Material supplied
______________________________

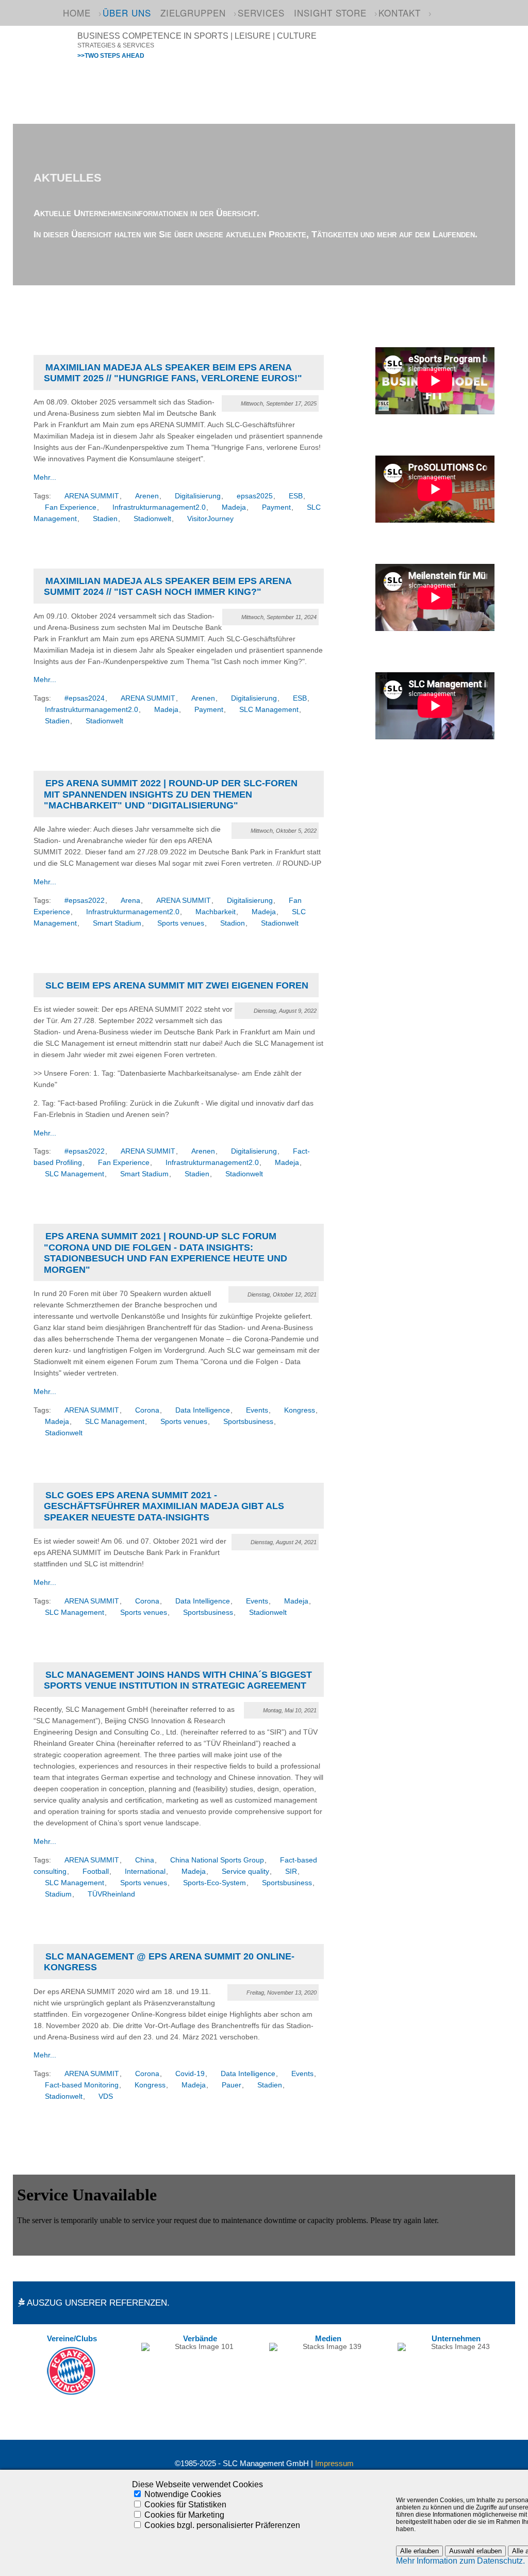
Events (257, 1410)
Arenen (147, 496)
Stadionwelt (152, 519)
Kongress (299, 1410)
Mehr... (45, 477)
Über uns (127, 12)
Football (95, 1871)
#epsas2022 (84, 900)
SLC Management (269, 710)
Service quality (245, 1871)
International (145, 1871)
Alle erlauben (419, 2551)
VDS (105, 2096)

______________________________

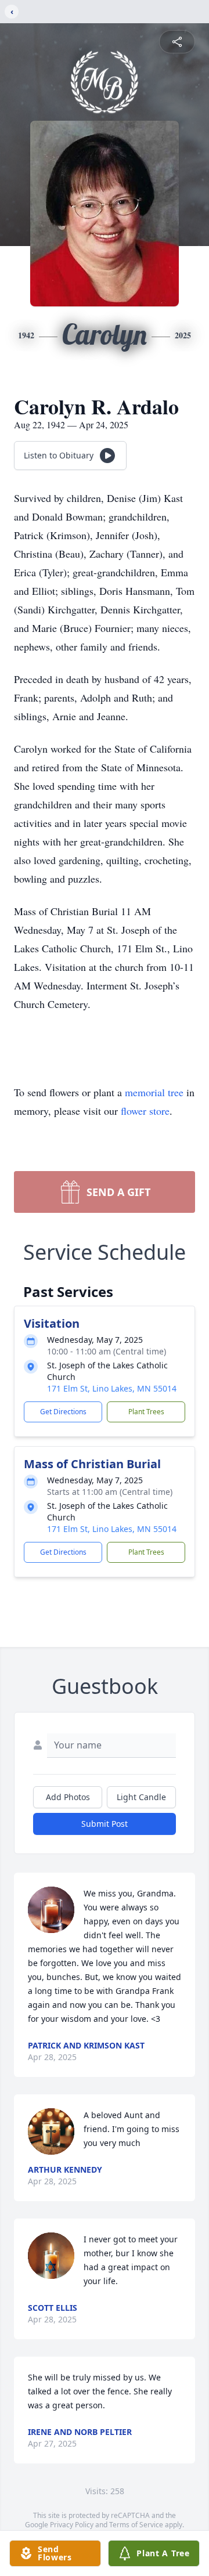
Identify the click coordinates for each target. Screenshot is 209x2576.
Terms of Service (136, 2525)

______________________________

What is required
Look above for the line containing "Arenen (147, 496)". Output from there through the line containing "VDS (105, 2096)", exactly and inclusively.

Solution for this exercise
Arenen (147, 496)
Stadionwelt (152, 519)
Kongress (299, 1410)
Mehr... (45, 477)
Über uns (127, 12)
Football (95, 1871)
#epsas2022 (84, 900)
SLC Management (269, 710)
Service quality (245, 1871)
International (145, 1871)
Alle erlauben (419, 2551)
VDS (105, 2096)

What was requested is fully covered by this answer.